Summertime
Summer holidays are busy
times and routine flies out of the window. This is in itself a refreshing
break. It can be seen as the space
between things, time to breathe and take stock. In reality though, more often
than not, it can include frustrating times, recognising that the flow forward
of any project is not moving at the steady pace which was set a month ago. The
space between things is something that I have always been interested in within
aesthetics and a design context but to recognise it with time in mind is a new
phenomenon for me.
The space between things. |
Obviously, Summertime sits between the Spring and Autumn
seasons and school summer holidays are within that space. As I have two fairly
young sons this time is lively and full, project plans slow down and I know
that I will have to jump aboard onto the flow forward soon enough.
Moving forward
I believe how we encounter
space and what emotions it stirs in us is fascinating.

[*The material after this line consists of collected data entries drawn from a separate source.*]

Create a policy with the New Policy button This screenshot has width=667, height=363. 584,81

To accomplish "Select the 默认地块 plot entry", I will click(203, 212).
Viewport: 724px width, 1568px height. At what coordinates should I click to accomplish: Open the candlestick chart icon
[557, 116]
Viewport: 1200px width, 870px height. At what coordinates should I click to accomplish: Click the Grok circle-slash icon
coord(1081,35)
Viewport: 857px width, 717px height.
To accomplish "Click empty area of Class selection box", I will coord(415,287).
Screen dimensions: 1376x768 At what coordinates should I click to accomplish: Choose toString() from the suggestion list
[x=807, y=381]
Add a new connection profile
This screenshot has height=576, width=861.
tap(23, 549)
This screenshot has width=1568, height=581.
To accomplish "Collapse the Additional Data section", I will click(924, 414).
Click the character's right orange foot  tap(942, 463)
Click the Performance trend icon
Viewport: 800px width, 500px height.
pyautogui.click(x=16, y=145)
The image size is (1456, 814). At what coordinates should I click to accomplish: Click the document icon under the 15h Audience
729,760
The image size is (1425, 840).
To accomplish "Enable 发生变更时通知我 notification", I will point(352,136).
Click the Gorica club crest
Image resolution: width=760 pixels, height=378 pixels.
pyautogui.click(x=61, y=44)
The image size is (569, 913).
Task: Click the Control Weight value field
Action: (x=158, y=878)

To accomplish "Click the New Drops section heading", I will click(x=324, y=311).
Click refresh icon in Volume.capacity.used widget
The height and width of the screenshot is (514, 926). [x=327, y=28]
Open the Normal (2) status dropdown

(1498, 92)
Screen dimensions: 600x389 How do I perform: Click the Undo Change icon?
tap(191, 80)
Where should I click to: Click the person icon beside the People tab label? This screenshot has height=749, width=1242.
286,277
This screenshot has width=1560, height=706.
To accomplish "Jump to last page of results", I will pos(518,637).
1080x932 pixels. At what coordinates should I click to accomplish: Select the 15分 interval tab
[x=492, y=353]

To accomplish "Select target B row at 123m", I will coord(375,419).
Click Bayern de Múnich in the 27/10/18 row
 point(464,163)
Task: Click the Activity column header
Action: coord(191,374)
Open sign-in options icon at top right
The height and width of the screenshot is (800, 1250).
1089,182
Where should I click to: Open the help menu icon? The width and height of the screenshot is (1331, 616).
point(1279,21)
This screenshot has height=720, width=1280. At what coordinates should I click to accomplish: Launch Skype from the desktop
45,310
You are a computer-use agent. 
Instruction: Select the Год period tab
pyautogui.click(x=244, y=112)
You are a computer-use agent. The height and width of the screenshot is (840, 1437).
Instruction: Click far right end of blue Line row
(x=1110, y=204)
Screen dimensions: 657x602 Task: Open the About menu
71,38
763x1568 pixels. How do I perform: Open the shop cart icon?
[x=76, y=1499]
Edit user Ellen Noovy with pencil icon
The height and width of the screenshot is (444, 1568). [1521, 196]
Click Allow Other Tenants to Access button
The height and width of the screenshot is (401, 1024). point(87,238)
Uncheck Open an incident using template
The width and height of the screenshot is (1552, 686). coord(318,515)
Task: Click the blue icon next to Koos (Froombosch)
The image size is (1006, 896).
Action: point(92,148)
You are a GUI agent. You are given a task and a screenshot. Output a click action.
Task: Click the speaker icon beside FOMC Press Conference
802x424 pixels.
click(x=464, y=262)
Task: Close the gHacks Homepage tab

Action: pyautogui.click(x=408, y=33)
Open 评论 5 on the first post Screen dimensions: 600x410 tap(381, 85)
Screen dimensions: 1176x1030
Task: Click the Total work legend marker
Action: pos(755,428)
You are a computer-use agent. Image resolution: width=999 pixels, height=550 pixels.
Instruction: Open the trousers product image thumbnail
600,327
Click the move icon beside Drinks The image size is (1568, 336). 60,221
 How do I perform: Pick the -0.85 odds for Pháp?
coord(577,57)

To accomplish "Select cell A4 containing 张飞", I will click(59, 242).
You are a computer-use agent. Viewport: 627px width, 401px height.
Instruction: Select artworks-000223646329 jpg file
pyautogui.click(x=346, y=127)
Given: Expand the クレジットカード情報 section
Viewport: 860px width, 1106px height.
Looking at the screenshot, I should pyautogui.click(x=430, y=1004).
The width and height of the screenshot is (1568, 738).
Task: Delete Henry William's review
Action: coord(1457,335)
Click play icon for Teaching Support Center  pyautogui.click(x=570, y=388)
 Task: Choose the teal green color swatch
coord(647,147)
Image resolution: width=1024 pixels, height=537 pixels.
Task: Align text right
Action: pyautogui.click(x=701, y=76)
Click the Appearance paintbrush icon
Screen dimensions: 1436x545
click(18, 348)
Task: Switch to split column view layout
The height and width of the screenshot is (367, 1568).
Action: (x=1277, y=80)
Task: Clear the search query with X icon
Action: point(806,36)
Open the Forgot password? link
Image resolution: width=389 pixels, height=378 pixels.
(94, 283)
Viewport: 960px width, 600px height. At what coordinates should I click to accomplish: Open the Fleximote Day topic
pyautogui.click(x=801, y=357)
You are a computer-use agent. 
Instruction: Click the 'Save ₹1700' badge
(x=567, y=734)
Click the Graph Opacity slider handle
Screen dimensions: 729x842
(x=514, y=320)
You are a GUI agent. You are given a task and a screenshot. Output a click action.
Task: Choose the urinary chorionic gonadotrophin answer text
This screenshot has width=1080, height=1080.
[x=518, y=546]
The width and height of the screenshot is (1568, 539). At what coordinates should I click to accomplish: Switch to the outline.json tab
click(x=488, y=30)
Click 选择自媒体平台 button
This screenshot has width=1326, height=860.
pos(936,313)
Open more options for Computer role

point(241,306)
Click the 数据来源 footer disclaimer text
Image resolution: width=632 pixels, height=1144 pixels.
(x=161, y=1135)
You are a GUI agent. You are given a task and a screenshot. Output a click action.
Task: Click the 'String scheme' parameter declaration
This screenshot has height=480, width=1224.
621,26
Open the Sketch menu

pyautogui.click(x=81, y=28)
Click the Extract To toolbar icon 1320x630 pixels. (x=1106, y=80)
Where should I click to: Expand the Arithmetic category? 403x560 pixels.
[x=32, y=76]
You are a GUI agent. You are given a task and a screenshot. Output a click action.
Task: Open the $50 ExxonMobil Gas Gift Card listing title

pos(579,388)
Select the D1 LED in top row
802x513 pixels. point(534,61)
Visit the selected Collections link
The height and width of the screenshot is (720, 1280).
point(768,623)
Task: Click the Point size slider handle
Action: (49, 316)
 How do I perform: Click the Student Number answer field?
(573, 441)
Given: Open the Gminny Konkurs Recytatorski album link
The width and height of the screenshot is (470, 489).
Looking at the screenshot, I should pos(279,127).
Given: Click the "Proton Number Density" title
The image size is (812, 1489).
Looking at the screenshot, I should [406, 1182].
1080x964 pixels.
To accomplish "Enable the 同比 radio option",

A bridge, a safe path to follow. |
Design is a powerful
process that can be used to influence how people feel in a space. An example of
this in its very basic form is to imagine a room, quite bare but at its centre
on the floor lays a brown standard brick. Now, imagine how this would compare
with the same room, again quite bare except in the centre there is a beautiful
vase of colourful flowers. Each encounter would feel very different. This is
what encouraged me to explore Spatial Design all those years ago, yet over time
I have become more interested in our movement through space to the destination.
Factors such as orientation of the building, circulation flow of its occupants
and how spaces relate to each other through doorways, over thresholds and with
the people who inhabit them are significant in my design process. Moving
forward and recognising the space between is physical and temporal.
Desire Paths
My MA led me to research
‘Desire Paths’, these are paths which humans make to take shortcuts when the
constructed paths are too awkward and perhaps longer to take.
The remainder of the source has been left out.